— START OF Page —
The major issue with “Bad Tuesday” was brought to P.L. Travers’s attention in 1971 by her friend Dr. Francelia Butler. She told P.L. Travers how embarrassed she felt when reading the story to the black students in her class. Her embarrassment being caused by the words “Negro lady” and “a picaninny baby” as well as the picaninny language used by the characters.    

Beneath the palm trees sat a man and a woman, both quite black all over and with a  very few clothes on. But to make up for this they wore a great many beads – some hung  round their heads just below great crowns of feathers (….). On the knee of the negro lady  sat a tiny black picaninny with nothing on at all. It smiled at the children as its Mother  spoke.  

“Bad Tuesday”, Mary Poppins, P.L. Travers 1934 

P.L. Travers decided to alter the descriptions and dialogues in this section of the story because “if even one Black child were troubled, or she (Dr. Francelia Butler) were troubled, I would have to alter it.” 

 So, the description was redrafted and read: 

Under the palm-trees sat a man and a woman as black and shiny and plum as a ripe  plum, and wearing very few clothes. But to make up for this they wore a great many  beads. (…) And on the knee of the dark lady sat a tiny plum-black baby with nothing on at all. It smiled at the children as its Mother  spoke.  

“Bad Tuesday”, Mary Poppins, P.L. Travers, redraft published in 1972 

This time around the characters expressed themselves in formal English.
— END OF Page —
— START OF Data supplied —
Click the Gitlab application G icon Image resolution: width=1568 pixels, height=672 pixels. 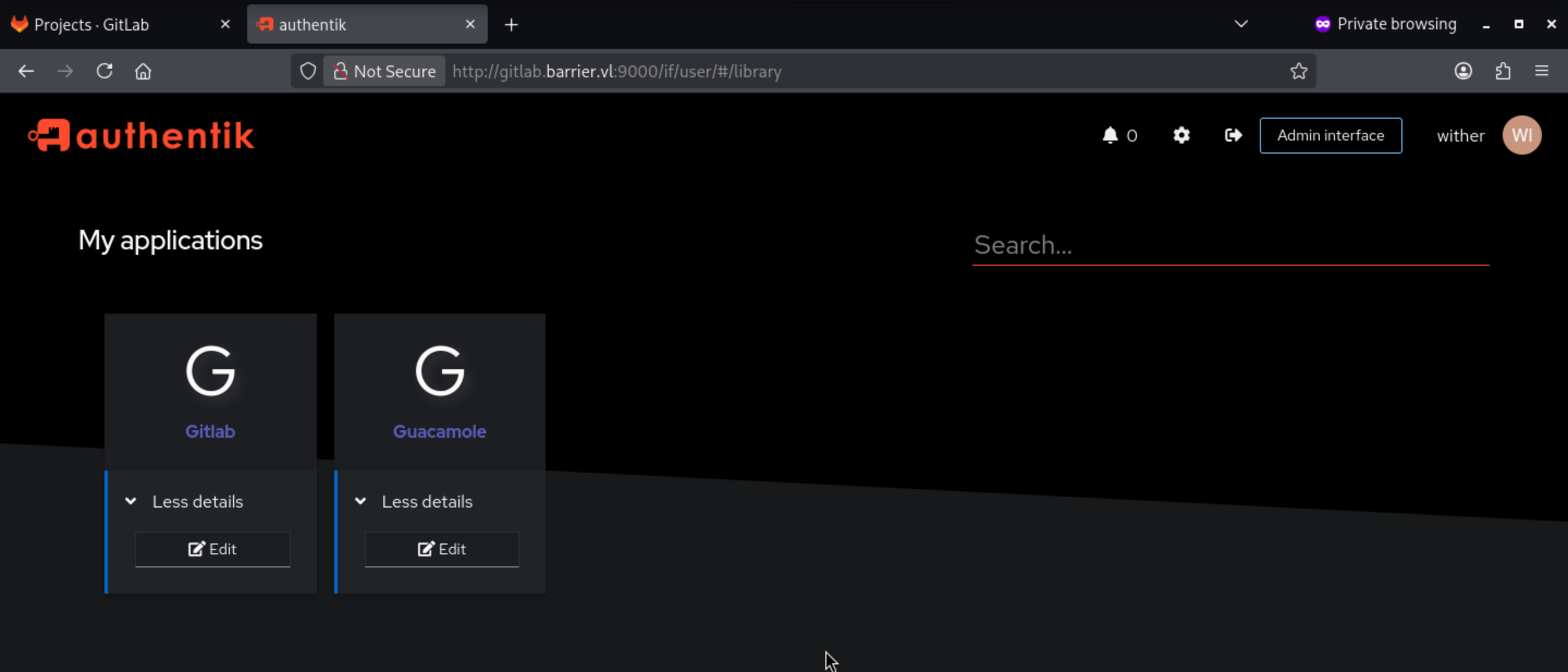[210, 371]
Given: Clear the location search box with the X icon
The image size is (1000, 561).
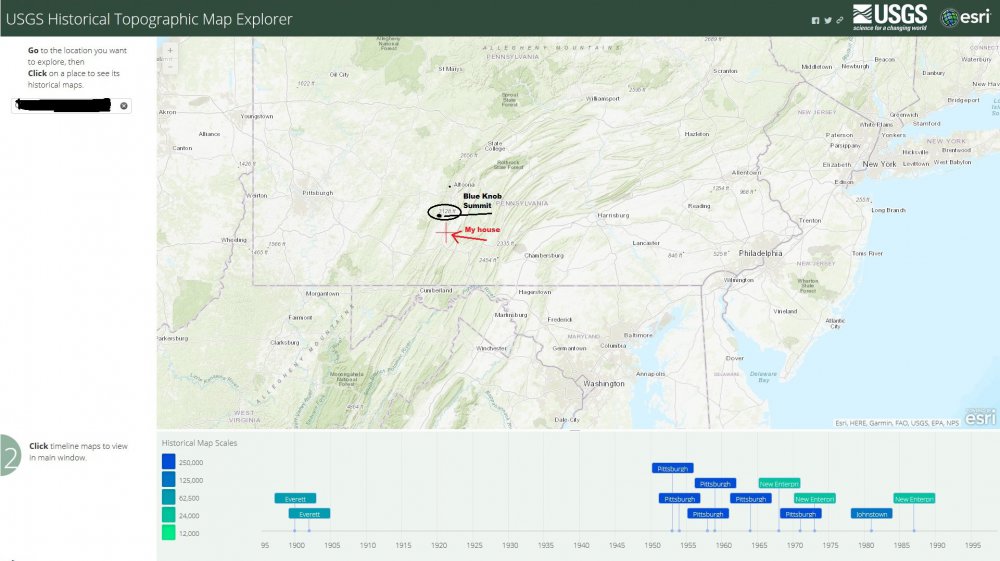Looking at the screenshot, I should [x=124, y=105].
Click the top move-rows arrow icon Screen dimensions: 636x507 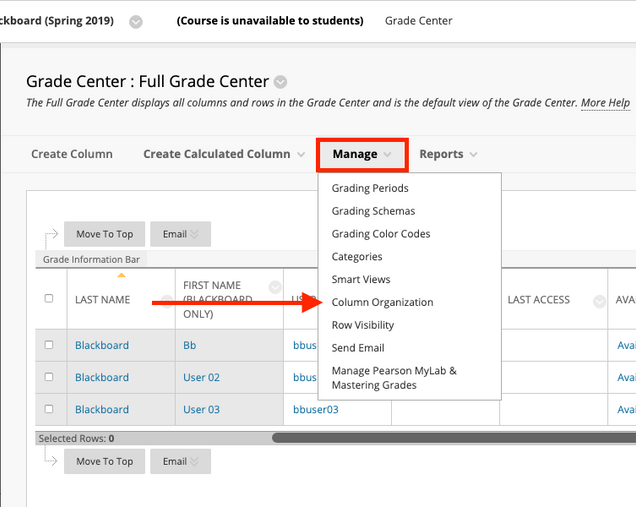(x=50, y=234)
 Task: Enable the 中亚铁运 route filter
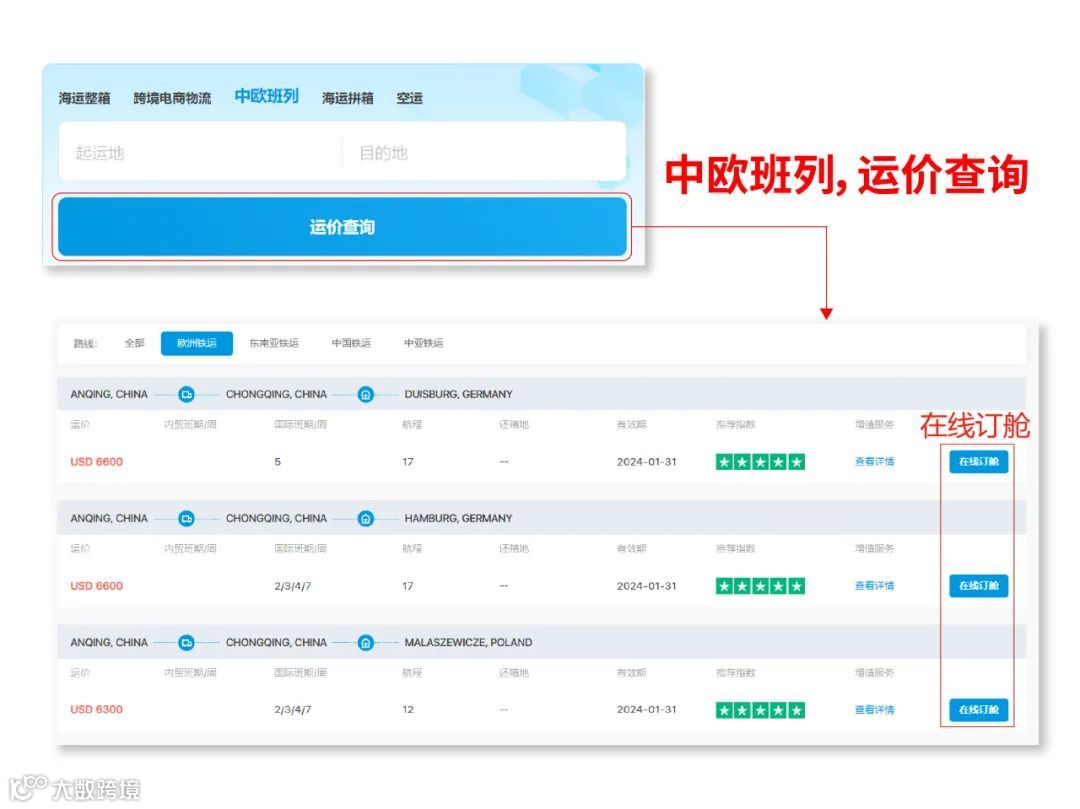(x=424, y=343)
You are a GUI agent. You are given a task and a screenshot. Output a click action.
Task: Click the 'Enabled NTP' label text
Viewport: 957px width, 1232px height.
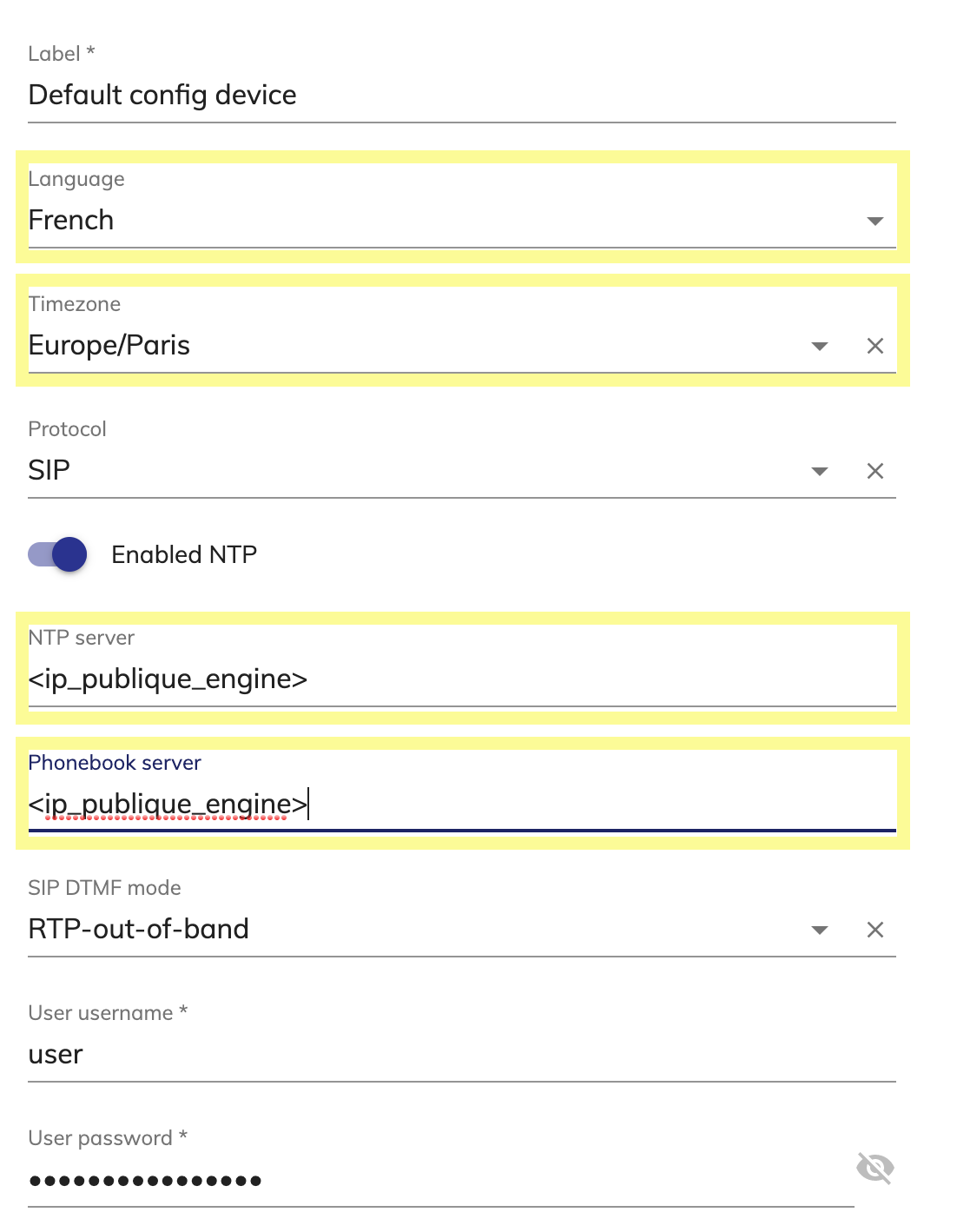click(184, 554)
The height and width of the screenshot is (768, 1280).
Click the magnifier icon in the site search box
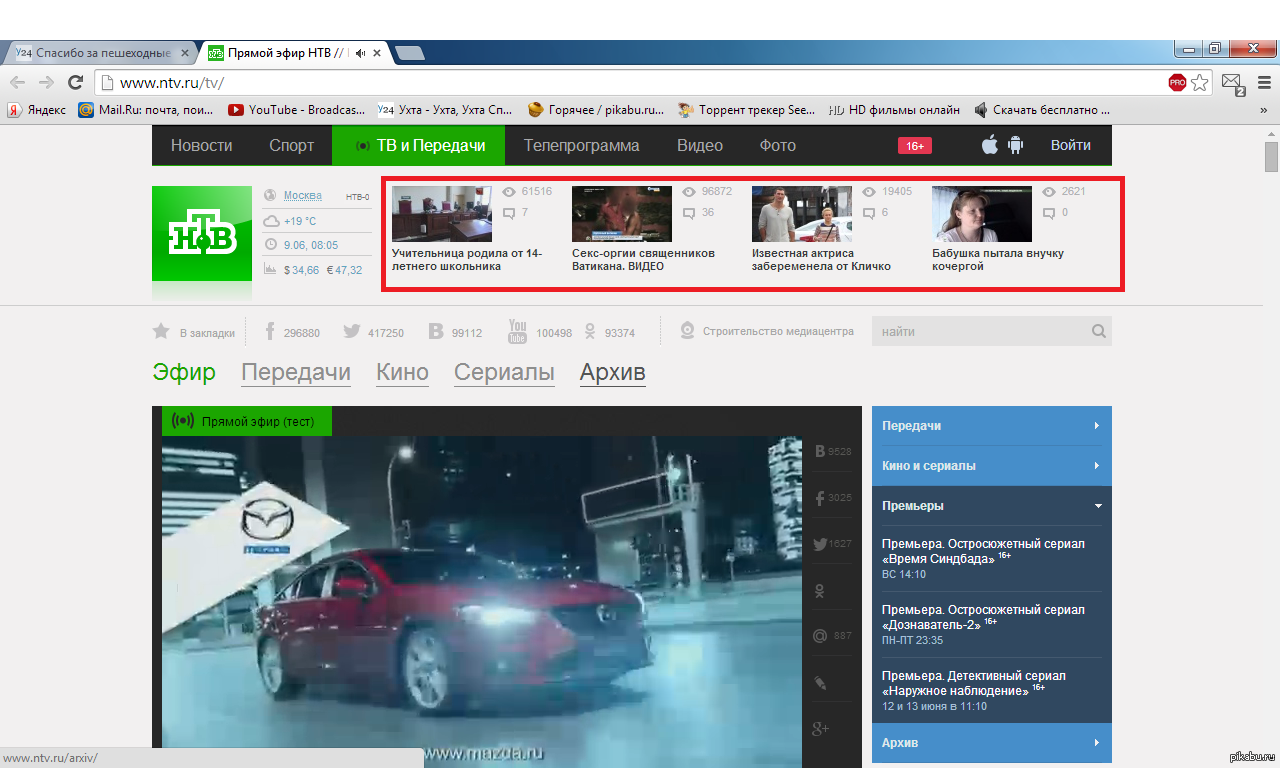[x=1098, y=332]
— END OF Data supplied —
## The tasks
a - Summarize the passage on the "Bad Tuesday" revision in two sentences.
b - In the passage on the "Bad Tuesday" revision, rewrite the part from "The major issue" up to and including "used by the characters.", changing "friend" to "colleague".

## Solutions per task
a - In 1971 Dr. Francelia Butler told her friend P.L. Travers she felt embarrassed reading "Bad Tuesday" to the black students in her class because of the words used to describe the characters and the language they spoke. Travers decided to alter the descriptions and dialogues, and in the redraft published in 1972 the characters expressed themselves in formal English.

b -
The major issue with “Bad Tuesday” was brought to P.L. Travers’s attention in 1971 by her colleague Dr. Francelia Butler. She told P.L. Travers how embarrassed she felt when reading the story to the black students in her class. Her embarrassment being caused by the words “Negro lady” and “a picaninny baby” as well as the picaninny language used by the characters.